ON THOSE LONG TRIPS PROMOTING MY FIRST ALBUMS, Trina’s cousin Joy would tag along. If you let her tell it, Joy, my wife to be, will say she was offended that I even contemplated hitting on her. The woman was a mahogany queen. I used to see her with Trina all the time, but I was too busy in the streets to try my hand at holding down a relationship. Besides, Joy wouldn’t have tolerated my large appetite for the ladies.
But she was a chocolate sundae this brother had to go add a banana to. Joy had the Miami attitude, but with a more laid-back round-the-way-girl aura. She was the kind of girl you could just kick back with at the beach. She wasn’t trying to be a diva. I knew if I was going to continue in the rap game, I needed an anchor. More important, I needed somebody that was levelheaded enough to cope with the pressures that come with dating a rapper. Joy never got insecure and jealous when we were promoting in strip clubs. She even befriended the strippers when they came over to hang all over us. Joy realized it was part of the game plan we came up with. She was a team player. Now don’t get me wrong. My wife isn’t a pushover. She’s won’t lose her cool often, but when she does, you better run for cover.

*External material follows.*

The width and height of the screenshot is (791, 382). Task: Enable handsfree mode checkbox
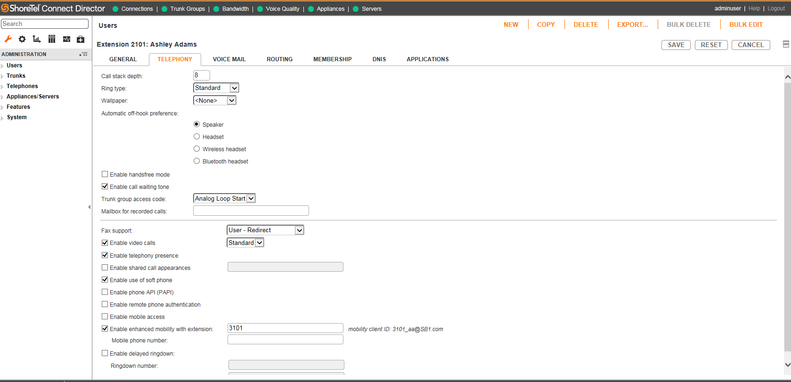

I could teach folks a thing or two about love. Love is about friendship. It isn’t about who’s wrong or right, to gain power or control over the other person. It’s about two people getting together to make something sane happen in this crazy, messed-up place we call earth. The first thing anyone who wants to love someone must come to terms with is that no one’s perfect. We all got flaws. Even your beloved pastor got some skeletons in his dusty closet. When you realize that, everything else in the relationship can be worked out. Once the other person’s flaws aren’t things that will make you throw him or her over a bridge, wedding bells will soon be around the corner. Our wedding ceremony was interrupted by me having to whup one dude’s ass, but you get the point. It was hot, the food was running late, and folks got to acting up. Besides the beatdown, the wedding was a beautiful ceremony.
At first, I wasn’t particularly Joy’s type. She liked the college, suit-and-tie-wearing brothers. Joy didn’t like ex-cons. Not in a million years did Joy see herself dating a guy with my track record. For that reason I liked her. She was innocent to my world. But like the old saying goes, opposites do attract, especially when one of those opposites was as persistent as I was. Every time I told Trina to set me up with Joy, she gave me the whole “Negro, please” look. I kept at it though. Finally, Joy got to know me for the person I was beyond the prison rap sheet. We’ve been best friends ever since.